Амброуз отпустил мою руку.

— Когда увидишь того деревенского дурачка, передай ему привет. — Амброуз просто задыхался от накопившейся злости. Я направилась к выходу. Солнечный свет казался особенно ярким после полумрака холла. — Я имел в виду твоего брата, Вер. Все-таки родная кровь.

— Обязательно, — сказал Вер, кажется, даже с некоторым удовольствием. — Ты прав. Я сделаю все, что в моих силах, чтобы убедить Гая возвратить Споукбендерское аббатство Лемми. Справедливость должна восторжествовать. Мы завладели поместьем бесчестно. Мне всегда было стыдно за это, но зачем было что-то менять? Я ведь думал, что последний Ле Местр умер. Но теперь…

Я стояла на верхней ступеньке лестницы, когда услышала, как Амброуз завизжал:

— Ты идиот!.. — Костыли застучали по полу. — Я не позволю!..

Я повернулась на крик. Лицо Амброуза налилось кровью, он пошатнулся и упал навзничь.

Я помчалась через холл по узкому коридору к телефону, чтобы вызвать скорую помощь. Мои глаза слезились, я с трудом видела, что происходит. Вер наклонился над лежащим отцом. Холодная телефонная трубка обожгла мою щеку.

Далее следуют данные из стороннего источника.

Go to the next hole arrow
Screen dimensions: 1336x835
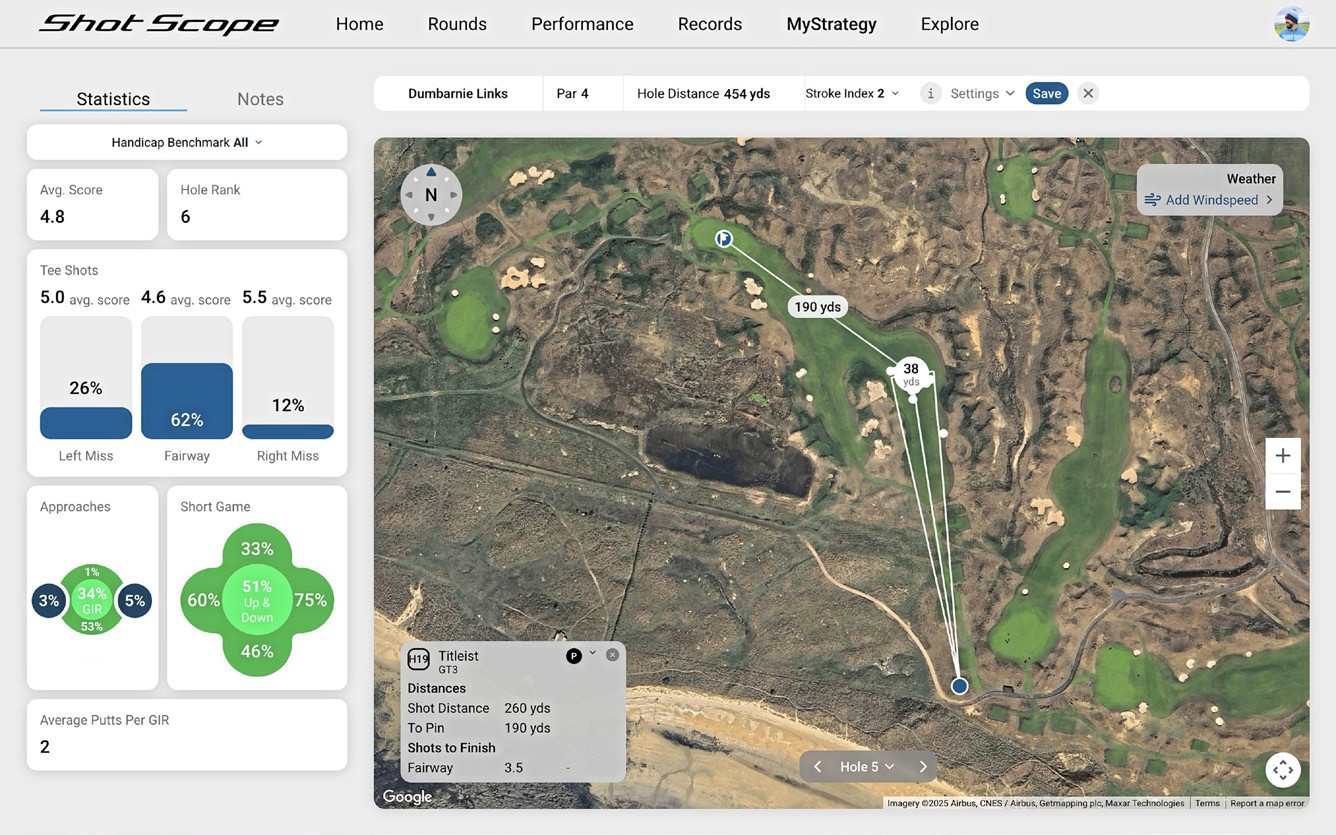click(923, 767)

— Думаю, что это инсульт, — сказала я.





— Не волнуйся, дорогуша, — отозвался оператор. — Высылаю машину немедленно.

Я присела на корточки рядом с Вером. Вер поддерживал голову отца рукой.

— Во всем виновата я. Мне не следовало говорить о Лемми.

Лицо Амброуза казалось необычно умиротворенным. Слюна пенистой струйкой вытекала из полуоткрытого рта. Амброуз начал хрипеть.

— Нет, — возразил Вер, убирая со лба отца прядь волос. — Я разозлился и хотел досадить отцу. Если он умрет, я уеду, уеду навсегда. С моей стороны было большой ошибкой возвратиться сюда. На этот раз я убил его.

— Но Вер, ты нужен здесь, нужен больше, чем когда-либо. Гаю наплевать на поместье. Ты должен был уже это понять.

— О да! — Вер холодно улыбнулся. — Но он сможет продать особняк и жить на проценты.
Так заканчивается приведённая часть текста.